ABSTRACT

Introduction Non-democratic regimes often – but not always – seek to institutionalize their political domination and immunity through the enactment of a specifically designed constitutional document (Ginsburg and Simpser 2014). Military regimes, in particular, can use constitutional texts to strengthen the foundations of the political intervention of the armed forces (Feit 1972; Finer 1975; Stepan 1988). Likewise, when military juntas ultimately set in motion a transition from direct military rule to a civilian one, the armed forces are often tempted to control the constitution-drafting process and secure key legal prerogatives for the military institution under a new hybrid “post-junta” regime (Barros 2002, Croissant and Kamerling 2013; Chambers 2014; Negretto 2014). Myanmar2 offers a case of a dominant military institution using a constitutional drafting process and a new supreme law for its own corporate interests.
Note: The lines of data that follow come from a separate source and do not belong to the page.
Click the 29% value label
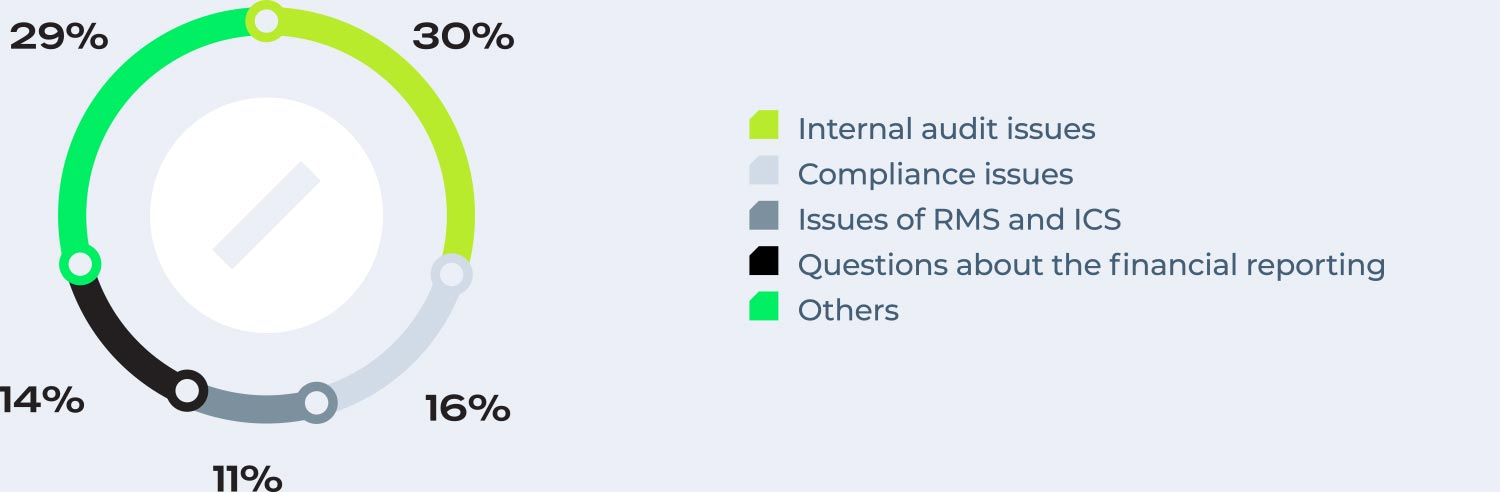Viewport: 1500px width, 492px height. coord(58,37)
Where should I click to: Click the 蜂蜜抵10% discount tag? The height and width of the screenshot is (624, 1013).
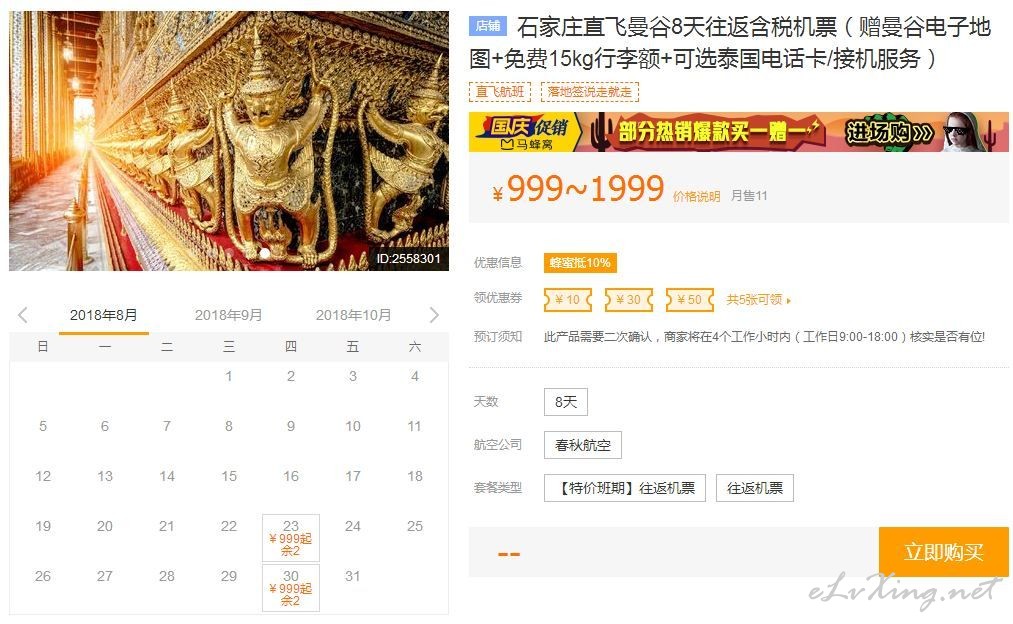580,263
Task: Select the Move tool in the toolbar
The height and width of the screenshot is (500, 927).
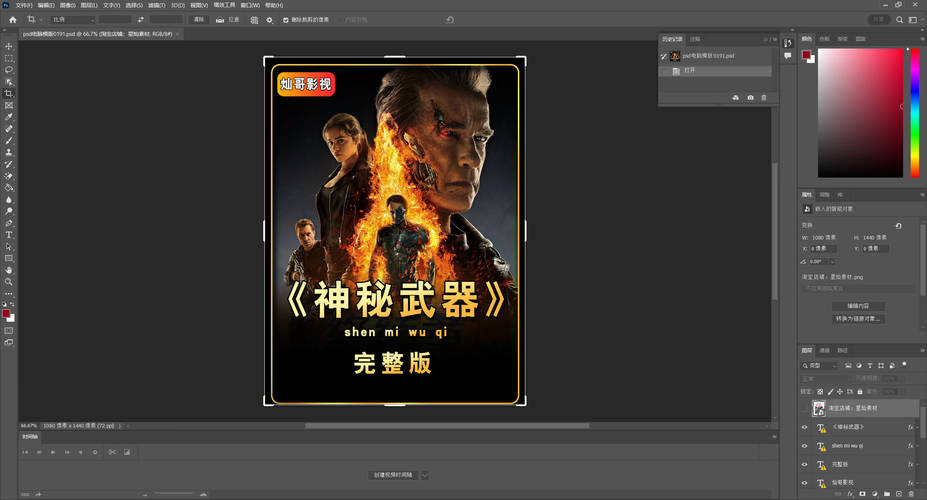Action: [9, 46]
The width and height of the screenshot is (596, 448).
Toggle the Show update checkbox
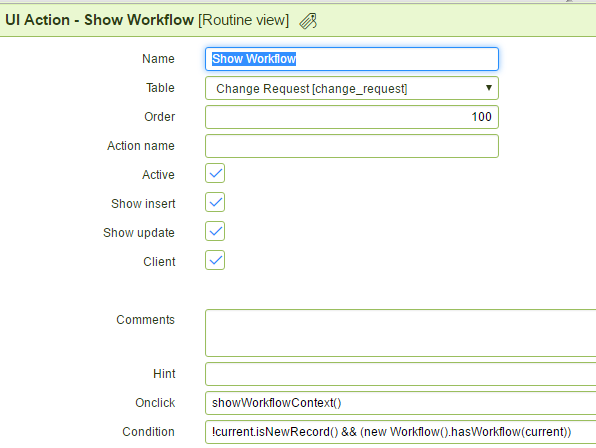215,231
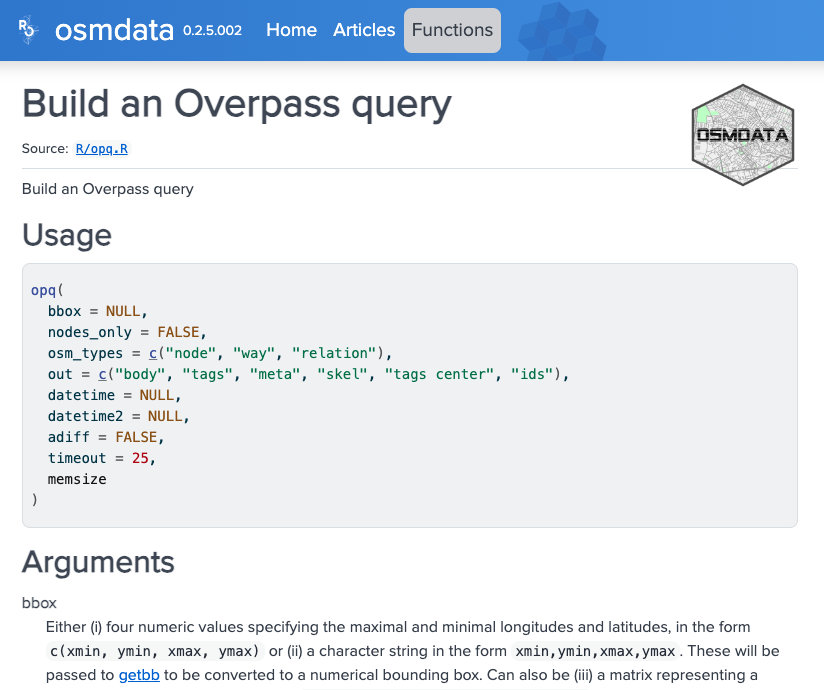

Indeed, the constitution adopted in 2008 confers high levels of policy prerogatives upon the Burmese armed forces – or Tatmadaw – and embeds “praetorianism”3 in Myanmar’s polity in a way that the country’s two previous post-independence constitutions had not. Since it won its freedom from the British in 1948, Myanmar has produced three constitutions. The first postcolonial constitutional text was adopted in 1947, but its provisions were suspended after the coup d’état staged by General Ne Win in March 1962. A second constitution drafted by Ne Win’s military administration was passed in 1974, but was abrogated in September 1988 following a further coup d’état orchestrated by the Tatmadaw leadership. The third and latest constitutional document was promulgated in 2008 after a controversial drafting process that lasted 15 years. All three constitutional texts which Myanmar adopted in 1947, 1974, and 2008 were quite different in content and spirit. They were framed in different political contexts and under the supervision of different leaderships with divergent political agendas. Above all, they made very different references (if at all) to the role of the Tatmadaw as a major state institution and potential policy-maker. The texts adopted in 1947 and 1974 indeed aimed to neither entrench military rule nor institutionalize the political intervention of the armed forces. This chapter seeks to understand how and why the Tatmadaw has chosen to formulate its own constitutional vision in the early 1990s and thereafter establish

a legal political system, which I define as “constitutional praetorianism.” Drawing on the extant literature on postcolonial Myanmar politics, this chapter first provides a comparative overview of the first two postcolonial constitutions of the country and examines why both documents bestowed a marginal role upon the Burmese military. The study then focuses on the country’s third constitution, which was adopted following a controversial referendum in 2008. It argues that the constitutional text embeds and institutionalizes praetorianism. As the literature on civil-military relations demonstrates, there are different levels of political intervention by the armed forces: they range from direct military rule to hybrid systems led by civilians, but in which the armed forces remain a powerful lobby (Egreteau and Jagan 2013; Bünte 2014). Building on this scholarship as well as on a series of interviews with Burmese parliamentarians and party leaders carried out in both Yangon and Naypyitaw (2013-2014), this chapter argues that the 2008 constitution serves three clear purposes for the Burmese armed forces. First, it manifests the Tatmadaw’s view of itself as a legitimate political and policy-making state actor following 60 years of regular and pervasive intrusion into Burmese postcolonial politics and public affairs. Second, it provides the military with legal instruments for a long-term policy intervention and influence. Third, it offers the armed forces and their personnel a form of self-insurance protecting soldiers from any form of prosecution and securing a much sought-after immunity for the leaders of the 1988 coup d’état. As long as this unhealthy policy influence of the army institution prevails, constitutionalism will not emerge in Myanmar. A thorough revision of the 2008 constitution remains highly unlikely. Despite the formation of a joint parliamentary committee tasked specifically to propose potential amendments, the first-ever attempt at reviewing the constitutional text was vetoed by the militaryappointed representatives in June 2015. Given the country’s historical and political legacies of military intervention, ethnic separatist insurgency, and political instability, I conclude this chapter with the bleak prospects for swift constitutional reform unless the Tatmadaw decides otherwise.